I recently received a medical diagnosis which made me anxious, so I Googled the diagnosis and I now am suffering from every single ailment listed as a symptom. Now, my entire body from head to toe is on fire which increases my anxiety even more. I think I need a low-level antidepressant. I am suffering.


Grumpier monster 5 years ago

Have you had Cognitive Behavioural Therapy (CBT) and religiously followed the principles every single time that you have these thoughts?

Most of these thoughts are common, but stop being debilitating (and as common) when you learn to do things like managing your tendencies towards perfectionism, mind-reading, catastrophising, etc.

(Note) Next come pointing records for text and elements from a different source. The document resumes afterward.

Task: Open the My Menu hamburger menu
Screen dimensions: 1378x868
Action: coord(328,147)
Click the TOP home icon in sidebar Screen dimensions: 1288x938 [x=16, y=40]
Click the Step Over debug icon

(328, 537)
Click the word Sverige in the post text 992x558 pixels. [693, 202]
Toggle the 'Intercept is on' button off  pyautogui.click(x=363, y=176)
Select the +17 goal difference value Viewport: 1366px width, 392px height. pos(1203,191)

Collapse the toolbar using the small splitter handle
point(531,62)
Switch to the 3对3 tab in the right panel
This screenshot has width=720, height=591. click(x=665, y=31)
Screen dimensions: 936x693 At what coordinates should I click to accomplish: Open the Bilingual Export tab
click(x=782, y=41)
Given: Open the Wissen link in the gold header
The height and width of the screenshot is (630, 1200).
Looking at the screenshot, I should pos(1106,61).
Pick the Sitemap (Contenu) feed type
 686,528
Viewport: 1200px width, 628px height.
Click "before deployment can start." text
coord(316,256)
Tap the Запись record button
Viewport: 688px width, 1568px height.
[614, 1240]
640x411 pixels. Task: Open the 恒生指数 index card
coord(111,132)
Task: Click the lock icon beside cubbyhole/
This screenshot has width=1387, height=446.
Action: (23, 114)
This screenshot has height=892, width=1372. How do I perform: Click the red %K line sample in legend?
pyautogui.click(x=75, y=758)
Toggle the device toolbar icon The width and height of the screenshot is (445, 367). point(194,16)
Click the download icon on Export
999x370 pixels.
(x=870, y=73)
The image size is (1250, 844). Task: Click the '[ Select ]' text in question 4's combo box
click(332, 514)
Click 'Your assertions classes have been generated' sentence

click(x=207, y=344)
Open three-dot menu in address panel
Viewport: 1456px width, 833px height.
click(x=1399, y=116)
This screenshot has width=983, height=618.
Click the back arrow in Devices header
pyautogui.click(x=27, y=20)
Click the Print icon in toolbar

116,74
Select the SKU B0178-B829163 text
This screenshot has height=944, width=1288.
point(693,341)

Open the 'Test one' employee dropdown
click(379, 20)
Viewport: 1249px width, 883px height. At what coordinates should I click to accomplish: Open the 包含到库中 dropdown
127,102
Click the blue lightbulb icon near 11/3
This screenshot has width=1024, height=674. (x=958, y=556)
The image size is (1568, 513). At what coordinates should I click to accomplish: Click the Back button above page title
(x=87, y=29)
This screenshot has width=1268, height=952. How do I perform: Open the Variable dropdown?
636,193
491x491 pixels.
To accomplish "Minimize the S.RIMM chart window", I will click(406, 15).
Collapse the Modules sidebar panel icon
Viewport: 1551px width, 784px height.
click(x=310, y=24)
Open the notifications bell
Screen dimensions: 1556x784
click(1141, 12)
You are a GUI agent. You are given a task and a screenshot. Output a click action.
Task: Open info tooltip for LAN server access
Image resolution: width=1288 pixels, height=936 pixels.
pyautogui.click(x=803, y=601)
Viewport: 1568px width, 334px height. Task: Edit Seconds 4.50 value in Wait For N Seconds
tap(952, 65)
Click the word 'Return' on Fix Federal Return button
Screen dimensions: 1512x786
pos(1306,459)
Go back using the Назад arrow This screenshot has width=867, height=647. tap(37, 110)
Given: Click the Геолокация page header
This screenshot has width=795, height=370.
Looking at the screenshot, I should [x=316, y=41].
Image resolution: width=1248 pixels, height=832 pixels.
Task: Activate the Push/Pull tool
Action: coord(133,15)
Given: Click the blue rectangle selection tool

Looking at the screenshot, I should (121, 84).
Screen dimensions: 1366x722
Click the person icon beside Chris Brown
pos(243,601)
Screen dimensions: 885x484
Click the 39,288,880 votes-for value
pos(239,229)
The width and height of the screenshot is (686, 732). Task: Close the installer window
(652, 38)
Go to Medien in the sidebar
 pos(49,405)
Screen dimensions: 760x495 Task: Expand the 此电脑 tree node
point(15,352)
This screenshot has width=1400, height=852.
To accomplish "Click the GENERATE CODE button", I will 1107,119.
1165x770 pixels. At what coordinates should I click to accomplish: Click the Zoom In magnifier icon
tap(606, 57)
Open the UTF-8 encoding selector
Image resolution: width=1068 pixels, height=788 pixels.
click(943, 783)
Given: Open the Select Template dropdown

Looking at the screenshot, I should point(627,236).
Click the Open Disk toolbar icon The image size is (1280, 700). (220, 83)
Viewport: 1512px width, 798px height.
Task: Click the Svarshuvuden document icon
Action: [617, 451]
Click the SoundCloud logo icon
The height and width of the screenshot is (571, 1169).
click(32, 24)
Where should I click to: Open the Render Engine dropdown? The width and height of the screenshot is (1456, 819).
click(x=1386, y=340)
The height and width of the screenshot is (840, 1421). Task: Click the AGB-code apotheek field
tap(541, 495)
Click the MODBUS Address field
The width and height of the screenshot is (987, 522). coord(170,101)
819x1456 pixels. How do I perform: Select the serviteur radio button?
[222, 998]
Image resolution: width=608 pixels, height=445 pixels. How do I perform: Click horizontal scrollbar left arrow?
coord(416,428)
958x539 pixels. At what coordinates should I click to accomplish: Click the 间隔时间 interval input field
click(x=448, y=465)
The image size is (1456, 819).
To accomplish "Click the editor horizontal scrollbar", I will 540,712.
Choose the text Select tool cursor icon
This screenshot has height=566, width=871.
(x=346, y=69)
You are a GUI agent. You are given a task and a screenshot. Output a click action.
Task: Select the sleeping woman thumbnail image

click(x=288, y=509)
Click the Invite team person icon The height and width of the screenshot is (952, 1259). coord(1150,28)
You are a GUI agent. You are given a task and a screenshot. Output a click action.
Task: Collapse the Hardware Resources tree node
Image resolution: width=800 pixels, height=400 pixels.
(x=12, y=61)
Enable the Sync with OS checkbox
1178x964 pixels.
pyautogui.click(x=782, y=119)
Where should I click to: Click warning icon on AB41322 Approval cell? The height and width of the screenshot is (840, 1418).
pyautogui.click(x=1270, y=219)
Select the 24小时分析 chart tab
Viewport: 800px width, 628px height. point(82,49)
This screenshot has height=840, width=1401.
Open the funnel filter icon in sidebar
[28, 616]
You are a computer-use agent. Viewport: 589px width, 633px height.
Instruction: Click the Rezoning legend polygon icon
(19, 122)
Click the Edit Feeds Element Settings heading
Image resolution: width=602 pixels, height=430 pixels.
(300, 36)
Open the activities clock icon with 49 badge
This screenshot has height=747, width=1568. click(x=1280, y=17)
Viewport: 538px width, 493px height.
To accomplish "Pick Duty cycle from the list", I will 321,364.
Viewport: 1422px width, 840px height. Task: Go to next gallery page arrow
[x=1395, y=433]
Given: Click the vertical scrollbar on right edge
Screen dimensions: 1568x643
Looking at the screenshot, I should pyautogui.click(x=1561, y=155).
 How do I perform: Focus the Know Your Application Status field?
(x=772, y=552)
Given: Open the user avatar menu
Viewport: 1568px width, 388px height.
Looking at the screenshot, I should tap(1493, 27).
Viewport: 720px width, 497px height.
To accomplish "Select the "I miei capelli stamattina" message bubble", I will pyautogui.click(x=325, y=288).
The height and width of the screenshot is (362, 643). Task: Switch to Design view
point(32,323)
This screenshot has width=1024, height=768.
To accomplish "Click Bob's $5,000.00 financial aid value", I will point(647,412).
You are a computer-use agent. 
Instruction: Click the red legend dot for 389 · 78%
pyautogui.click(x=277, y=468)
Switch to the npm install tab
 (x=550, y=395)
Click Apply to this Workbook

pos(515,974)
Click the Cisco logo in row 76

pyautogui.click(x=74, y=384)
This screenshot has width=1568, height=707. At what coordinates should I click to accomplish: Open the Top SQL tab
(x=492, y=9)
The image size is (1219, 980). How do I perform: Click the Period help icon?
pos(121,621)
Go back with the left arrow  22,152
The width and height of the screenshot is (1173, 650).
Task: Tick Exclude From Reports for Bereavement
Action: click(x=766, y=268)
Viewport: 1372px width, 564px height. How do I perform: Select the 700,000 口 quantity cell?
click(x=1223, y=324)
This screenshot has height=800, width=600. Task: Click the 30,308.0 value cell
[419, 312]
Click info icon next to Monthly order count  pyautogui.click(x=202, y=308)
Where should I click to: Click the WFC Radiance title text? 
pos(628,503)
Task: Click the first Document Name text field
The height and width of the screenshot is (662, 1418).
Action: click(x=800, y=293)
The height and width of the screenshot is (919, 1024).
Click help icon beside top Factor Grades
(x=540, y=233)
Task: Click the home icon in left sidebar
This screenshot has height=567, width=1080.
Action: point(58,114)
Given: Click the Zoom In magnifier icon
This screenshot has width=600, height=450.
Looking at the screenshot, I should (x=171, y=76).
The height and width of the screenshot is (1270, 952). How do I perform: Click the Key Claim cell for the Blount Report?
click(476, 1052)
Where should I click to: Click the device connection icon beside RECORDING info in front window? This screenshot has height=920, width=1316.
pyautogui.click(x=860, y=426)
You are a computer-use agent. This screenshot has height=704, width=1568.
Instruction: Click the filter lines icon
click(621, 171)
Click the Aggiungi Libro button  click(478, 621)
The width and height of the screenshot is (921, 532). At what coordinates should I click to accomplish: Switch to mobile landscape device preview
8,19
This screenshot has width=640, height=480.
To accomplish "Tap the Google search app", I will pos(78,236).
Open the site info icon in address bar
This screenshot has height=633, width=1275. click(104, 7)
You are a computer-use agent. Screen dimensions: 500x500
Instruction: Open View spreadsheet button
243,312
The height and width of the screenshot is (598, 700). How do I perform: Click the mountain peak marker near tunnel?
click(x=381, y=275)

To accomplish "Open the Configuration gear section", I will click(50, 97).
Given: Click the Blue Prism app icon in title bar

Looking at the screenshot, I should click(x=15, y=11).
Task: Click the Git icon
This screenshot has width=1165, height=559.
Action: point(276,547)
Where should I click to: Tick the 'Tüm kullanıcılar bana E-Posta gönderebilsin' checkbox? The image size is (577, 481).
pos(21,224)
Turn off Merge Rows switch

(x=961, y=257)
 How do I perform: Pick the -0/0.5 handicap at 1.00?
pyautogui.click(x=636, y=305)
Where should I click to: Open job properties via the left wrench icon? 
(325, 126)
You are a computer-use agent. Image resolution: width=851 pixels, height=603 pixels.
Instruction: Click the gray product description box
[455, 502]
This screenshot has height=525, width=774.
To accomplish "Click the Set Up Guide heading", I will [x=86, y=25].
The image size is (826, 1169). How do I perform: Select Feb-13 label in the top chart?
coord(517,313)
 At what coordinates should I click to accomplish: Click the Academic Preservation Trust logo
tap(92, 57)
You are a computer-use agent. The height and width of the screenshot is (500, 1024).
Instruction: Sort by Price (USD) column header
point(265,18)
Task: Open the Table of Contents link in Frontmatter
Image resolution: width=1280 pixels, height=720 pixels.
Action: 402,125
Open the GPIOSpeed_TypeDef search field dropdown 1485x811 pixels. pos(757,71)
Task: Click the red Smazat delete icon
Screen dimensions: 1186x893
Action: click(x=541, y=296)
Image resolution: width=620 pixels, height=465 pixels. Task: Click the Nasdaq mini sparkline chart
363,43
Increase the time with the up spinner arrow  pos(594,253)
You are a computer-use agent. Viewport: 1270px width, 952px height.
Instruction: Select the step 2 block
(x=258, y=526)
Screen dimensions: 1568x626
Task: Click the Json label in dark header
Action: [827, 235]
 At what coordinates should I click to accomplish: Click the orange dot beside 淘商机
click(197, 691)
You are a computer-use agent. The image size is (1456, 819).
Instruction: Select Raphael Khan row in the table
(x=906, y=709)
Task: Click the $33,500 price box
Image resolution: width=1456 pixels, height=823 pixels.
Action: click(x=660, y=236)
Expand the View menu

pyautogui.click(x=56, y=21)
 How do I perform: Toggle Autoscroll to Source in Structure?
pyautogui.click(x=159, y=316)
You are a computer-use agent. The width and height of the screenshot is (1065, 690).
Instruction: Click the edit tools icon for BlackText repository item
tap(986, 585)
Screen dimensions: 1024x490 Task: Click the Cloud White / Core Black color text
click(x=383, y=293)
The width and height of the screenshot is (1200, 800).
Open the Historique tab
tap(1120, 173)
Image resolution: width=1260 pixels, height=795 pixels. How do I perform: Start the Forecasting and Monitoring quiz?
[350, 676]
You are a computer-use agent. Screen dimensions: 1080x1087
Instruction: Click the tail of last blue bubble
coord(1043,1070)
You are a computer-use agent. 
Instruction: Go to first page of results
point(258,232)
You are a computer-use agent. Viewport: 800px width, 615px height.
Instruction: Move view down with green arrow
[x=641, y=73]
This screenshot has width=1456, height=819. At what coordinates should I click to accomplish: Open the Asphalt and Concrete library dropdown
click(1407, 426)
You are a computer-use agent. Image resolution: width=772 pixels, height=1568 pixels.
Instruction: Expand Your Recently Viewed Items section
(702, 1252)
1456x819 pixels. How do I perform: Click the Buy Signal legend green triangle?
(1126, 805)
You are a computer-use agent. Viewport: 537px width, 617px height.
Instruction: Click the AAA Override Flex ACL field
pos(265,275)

For people who have never done CBT, the process involves recognising anxiety producing thoughts (eg what if X thinks I don't like them). Give it a rating for how anxious it makes you feel. Identify (from a list of about 15 which underlying irrational thoughts is causing the anxiety. In the above example it could be mind-reading (the ability to know what people think without them saying anything), or perfectionism (the belief it's possible to be perfect and please all the people all the time), or catastrophising (the underlying belief that bad things will happen if everyone doesn't know you like them ). It doesn't matter which one(s), you identify, the next step is to challenge that belief: can you read people's minds?, are you capable of perfection, is it really a catastrophe if some people misread you? Re-rate your anxiety levels. Keep challenging the thoughts until the anxiety is non-existent or manageable. The process is slow, but becomes automatic after a while. After an even longer period, the anxiety producing thought doesn't come and you stop feeling anxious about most situations.

I found it really helpful to have a funny psychologist who could make me laugh at my own thoughts even as he sympathised with how wretched they made me feel.

I admit I rarely suffer from anxiety. When I have the thoughts in the article I usually become suicidal, not vomiting with fear.